This section presents NashMark AI economic models that redefine economic coordination as an equilibrium problem, not a growth or extraction problem. The models demonstrate how decentralised systems can stabilise through mathematically defined coordination, replacing scale, enforcement, and speculative accumulation with structural balance.
These models do not optimise profit.
They model stability, coherence, and surplus under equilibrium conditions.

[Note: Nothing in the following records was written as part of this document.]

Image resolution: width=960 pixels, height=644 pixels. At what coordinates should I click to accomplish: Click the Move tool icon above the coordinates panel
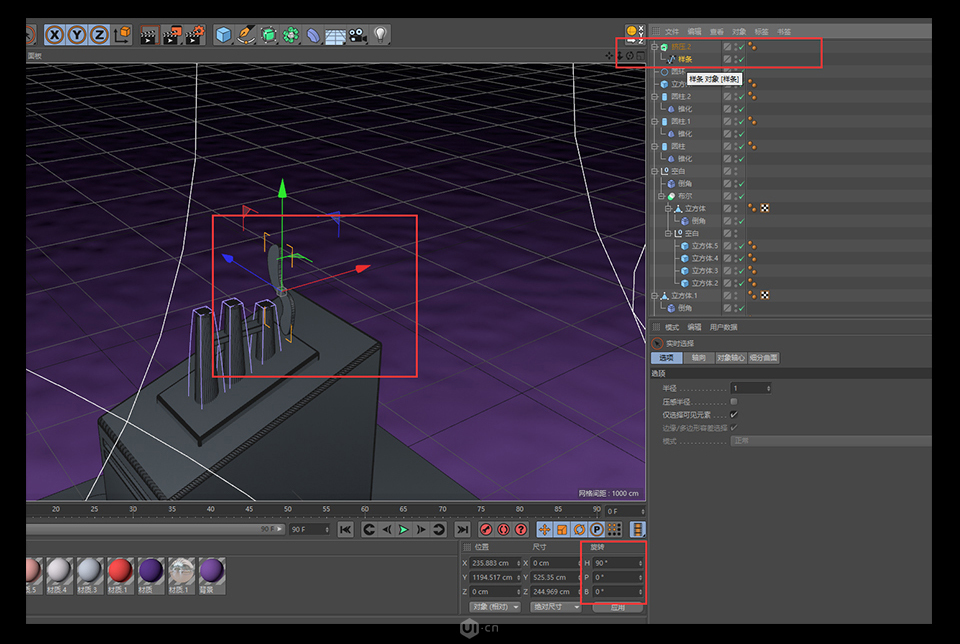coord(544,529)
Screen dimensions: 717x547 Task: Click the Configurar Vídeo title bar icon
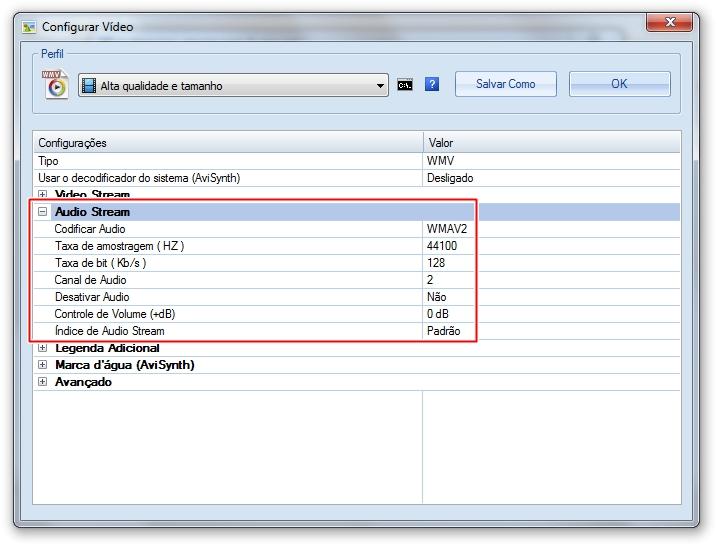coord(29,27)
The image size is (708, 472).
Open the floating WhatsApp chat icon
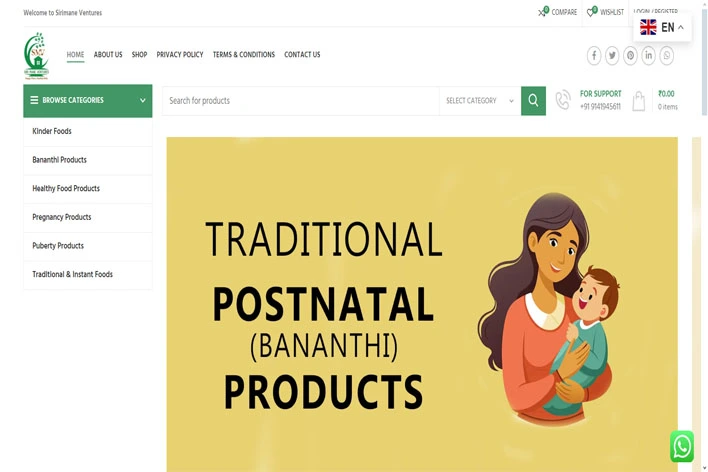pyautogui.click(x=682, y=446)
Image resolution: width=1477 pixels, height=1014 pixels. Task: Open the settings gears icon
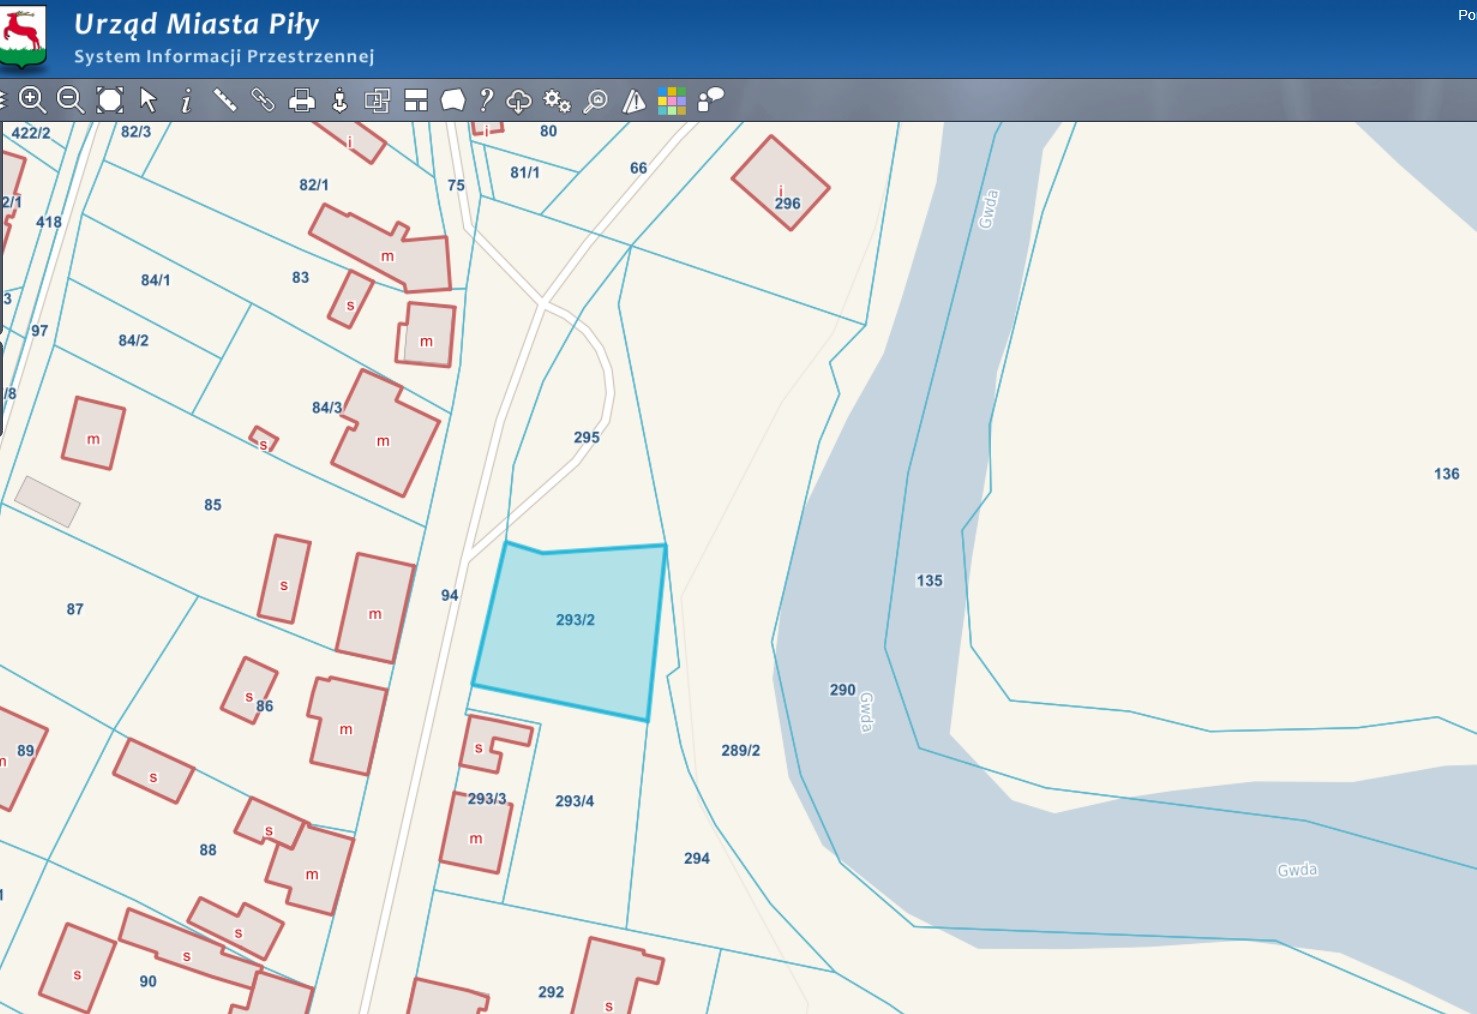(x=557, y=100)
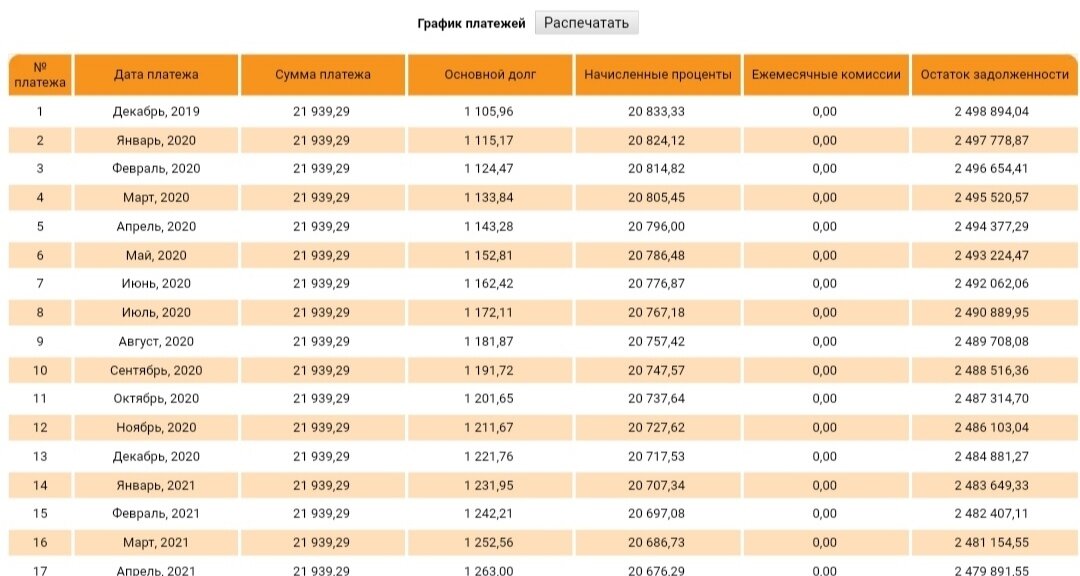This screenshot has height=576, width=1080.
Task: Sort by the Сумма платежа column header
Action: click(321, 73)
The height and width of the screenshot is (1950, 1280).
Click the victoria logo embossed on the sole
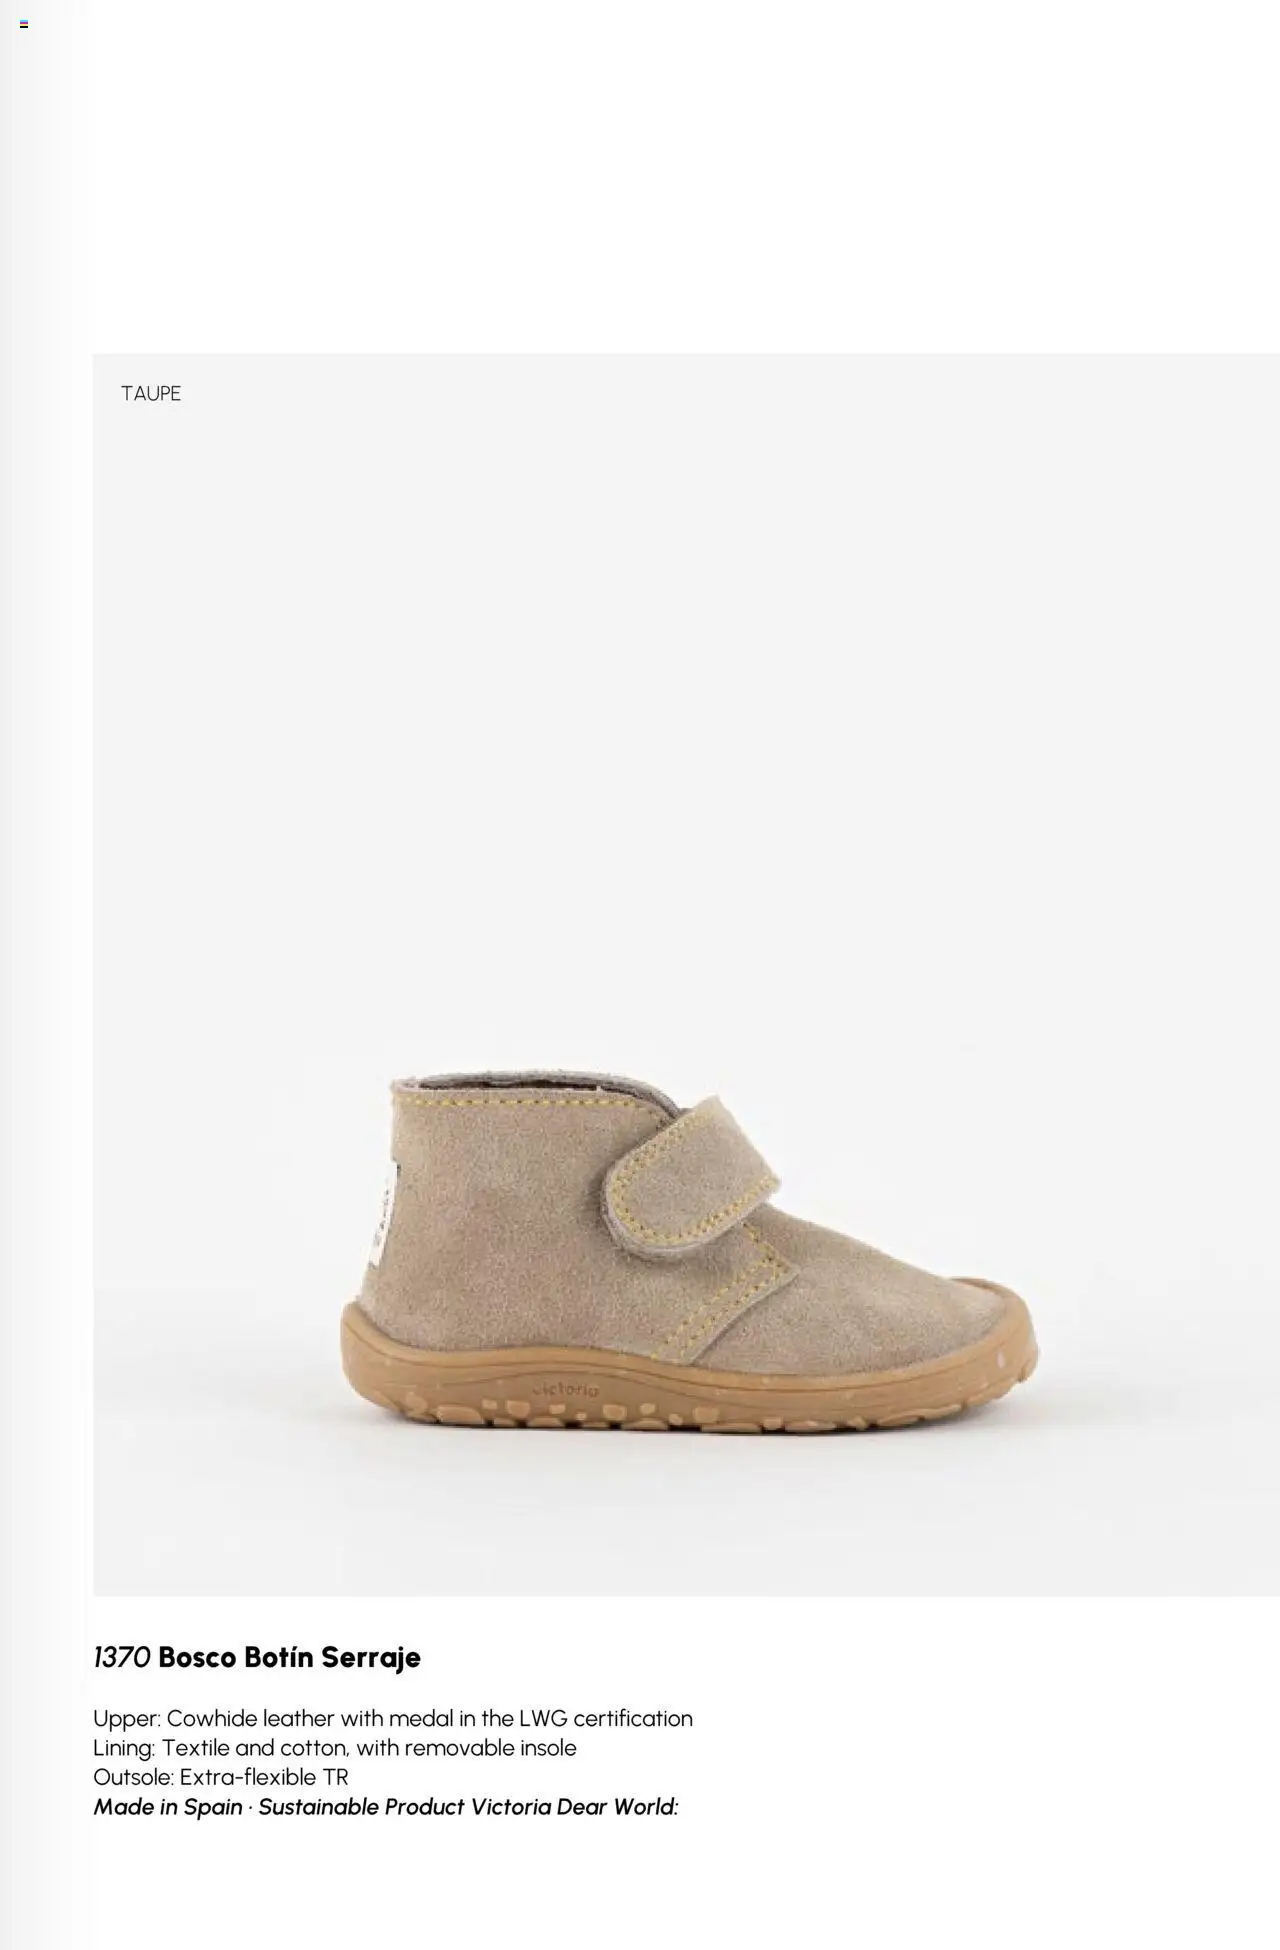[565, 1390]
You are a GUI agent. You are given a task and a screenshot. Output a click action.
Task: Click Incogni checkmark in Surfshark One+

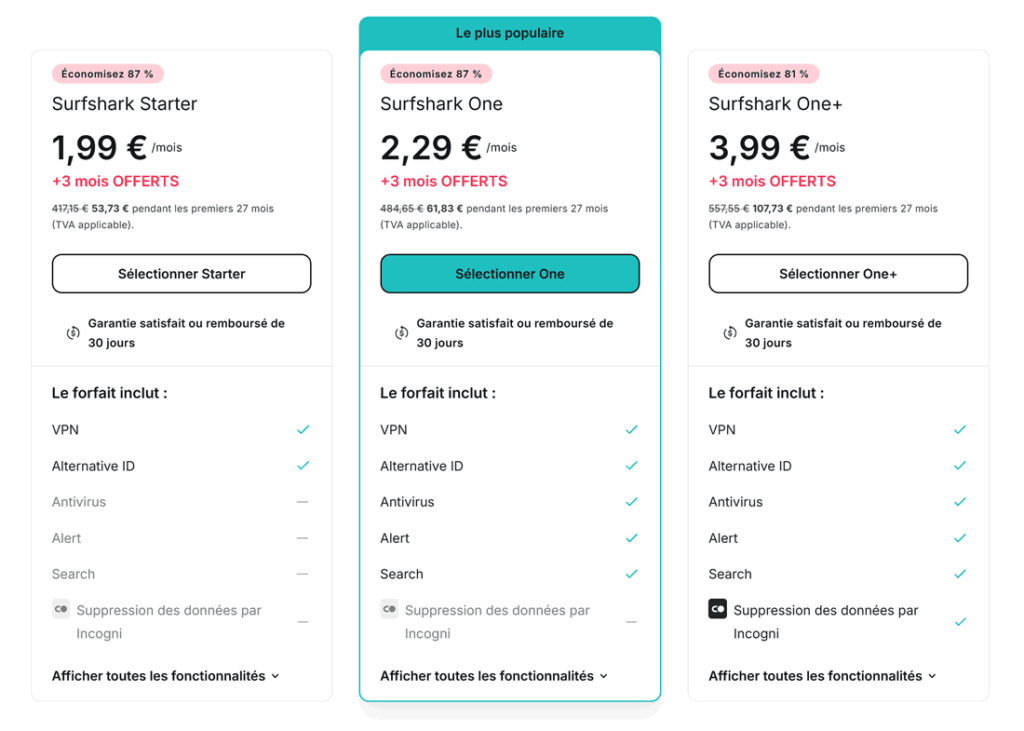point(960,622)
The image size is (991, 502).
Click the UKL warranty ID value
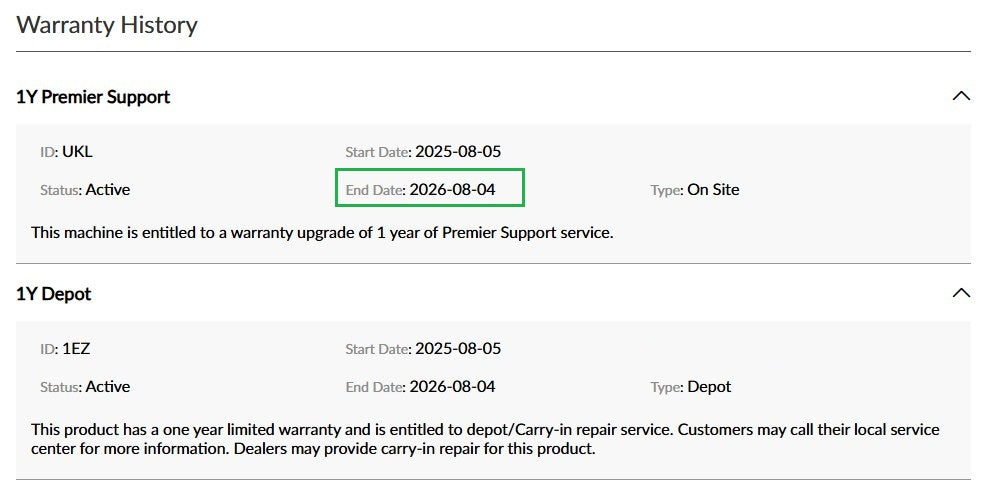[x=77, y=152]
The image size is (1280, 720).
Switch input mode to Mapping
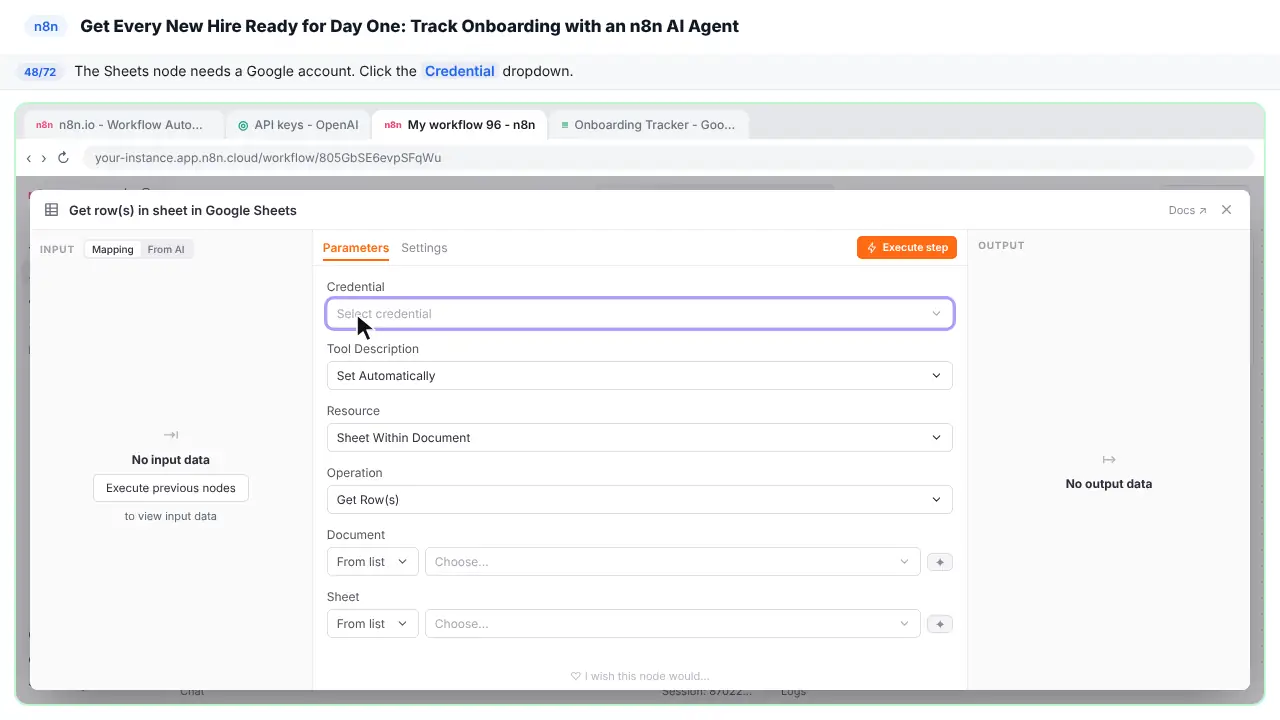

I. What these economic models examine
| Economic Domain | Model Focus |
|---|---|
| Market Coordination | Nash-based equilibrium behaviour across decentralised agents |
| Extraction & Surplus | Identification of extraction as equilibrium failure, not economic necessity |
| Decentralised Systems | Mathematical coordination without central authority or control layers |
| Systemic Drift | Detection of instability, runaway incentives, and collapse conditions |
| Truth & Signal Integrity | Analysis of how non-equilibrium systems distort information and outcomes |
II. How NMAI economics differs
| Conventional Economic Models | NMAI Economic Models |
|---|---|
| Growth-led optimisation | Equilibrium-led stability |
| Centralised control mechanisms | Decentralised coordination |
| Extraction as success metric | Surplus as equilibrium by-product |
| Incentive escalation | Incentive balance |
| Post-collapse correction | Pre-collapse detection |
Here, markets stabilise because incentives align, not because power enforces them.
III. How to read this section
- Each model applies NashMark equilibrium logic to a specific economic failure mode.
- Simulations and analyses are computable, observable, and reproducible.
- Together, they form a unified economic framework that treats markets as dynamic systems seeking balance, not infinite expansion.
When equilibrium is restored, extraction becomes unnecessary.